基本的な部隊の編成は銀狼騎士団と同じで、戦力は元騎士たちが荷い、荷物持ちなどといった補助的な役割は元従騎士たちにお願いしている。
それぞれの部隊のリーダーは俺、マルツィオ卿、クレメンテ卿で、マルツィオ卿とクレメンテ卿の場合は元々率いていた部隊がほぼ丸ごと残っているのでそのままお願いした。俺のところはテオとキアーラさんに入ってもらったが、残りは全員従騎士だ。マルツィオ卿とクレメンテ卿の部隊と比べて元騎士の人数は圧倒的に少ないが、Aランク冒険者とBランク冒険者がいるのでモンスター討伐という面では決して引けを取らないはずだ。

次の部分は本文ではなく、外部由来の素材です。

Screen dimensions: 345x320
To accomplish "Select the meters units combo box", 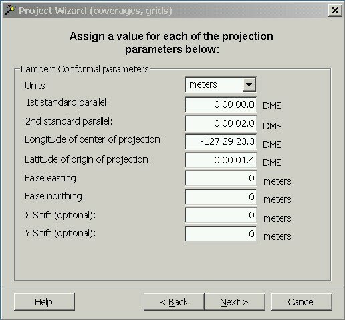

ちなみに他のメンバーは元銀狼騎士団という事情を考慮され、全員Eランクからのスタートとなった。さらに元騎士の者たちは筆記試験に合格し次第Dランクに上がれることになっている。Bランクは騎士と同じ扱いなのだからBランクではないのかと思うかもしれないが、Eランクからスタートさせることだけでもかなり異例の対応なのだという。
そもそも実力と関係があるのはCランクまでで、そこから先はほぼ政治的なものだ。それは俺が王太子殿下の鶴の一声でAランクになったことからも明らかだろう。権力者にとって利があれば、大義名分などいくらでもつけて昇格させて貰える。逆に昇格させないほうが権力者にとって利があるのであれば、コーザで黒狼の顎がそうされたように昇格の約束など簡単に反故にされてしまう。
当時はあまりピンと来ていなかったが、黒狼の顎のようにそれなりのメンバーが揃っていたクランがわざわざコーザのように小さな男爵領に居た理由も今ならよく理解できる。
と、そんな話はさておき、俺たちはすっかり葉が落ち、冬の装いとなったヴェスピオレ山のすそ野に広がる森へとやってきた。
ここはホーンラビットやフォレストディア、ワイルドボアなどが出るそうで、パクシーニ王国ではよくある普通のモンスターの出る森だ。
たしかにモンスターの発生頻度は少し高いように感じるが、スピネーゼやヴァリエーゼのように危機が差し迫っているような気配はない。
「なんだかちょっと拍子抜けね」
どうやらキアーラさんも同じ感想を抱いたようだ。
「ヴァリエーゼと比べてですか?」
「ええ。あのときはひっきりなしだったでしょう? でもこれくらいならちょっと多い程度だわ」
「ですね」
「でもこれなら余裕あるし、みんなの練習にはちょうどいいんじゃない?」
「ああ、なるほど。いい考えですね。テオ、手伝ってくれ」
「ああ、いいぜ」
こうして俺たちは急遽予定を変更し、元従騎士たちの解体の実地訓練をするのだった。
◆◇◆
それから一週間が経過し、俺たちはどうやらモンスターたちが双子のヴェスピオレ山のうち、北側の山の西斜面から降りてきているということを突き止めた。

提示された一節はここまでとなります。